Wow two excellent posts in a row. Thanks Darrin and Swamster:thumbs_up You don't pick a pro sports career because youre an introvert.

Curious though, that the guy that doesn't get IT is the head of the org


----------



## shmook (Dec 14, 2004)

Did anyone notice the reaction of the crowd when Braden missed his arrow? I thought that wasn't polite by the crowd. If I was Braden that would have made me just shrink. It was good by Braden to put his final arrow right dead center though.


----------



## Grnmtn (Feb 1, 2003)

Murmers in the crowd... Man you just couldn't help it. The intesity in the room was electric. It would have been interesting to have some gizmos on the crowd to see everyones BP and heart rate were. I was just watching and I was keyed up. We were hanging on every shot and riding the roller coaster with them. I bet they didn't even hear it.

I thought the interviews were really a cool thing. Everyone kind of looked at each other when they anounced they were going to do it. The Guys handled it with class and for some I think it did take a bit of the edge off. Really these guys are pros, and they put it all behind them when they started their shot sequence and shot preparation.

It was really a great experience and look forward to seeing it again!


----------



## The X Moves (Mar 15, 2005)

Comparisons to PGA golf......

The only thing close would be to have 15 or so Tiger Woods in the same tournament.


----------



## xsmasherj (Oct 12, 2005)

2nd time I watched that video...those guys are good!!!


----------



## xshot13b (Mar 1, 2004)

DarrinM,

I get IT just fine I was just trying to get some responses going about putting them on the spot. I understand their pros, not my first rodeo. Basically just trying to get a positive thread going on AT for once but way to step up and turn it into a negative thing. People like you shouldn't post ***Foul language and personal attacks will not be tolerated!***


----------



## cliarcher (Jan 25, 2006)

YOUR TASK:
In the archery forum thread, what does one poster say would be the only thing close to a comparison with PGA golf?

INFORMATION SUPPLIED:
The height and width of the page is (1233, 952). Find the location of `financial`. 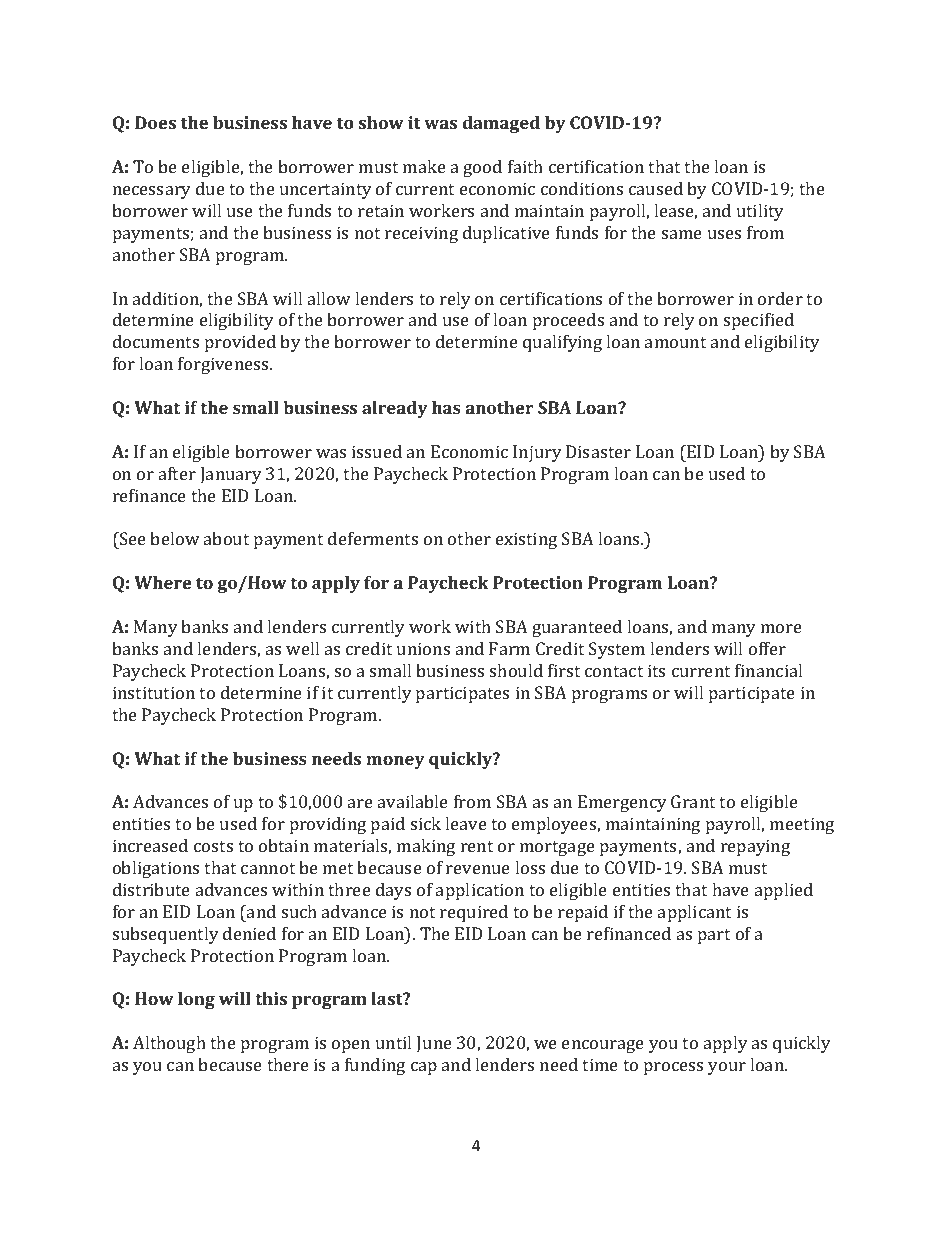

SOLUTION FOR THIS TASK:
Having 15 or so Tiger Woods in the same tournament.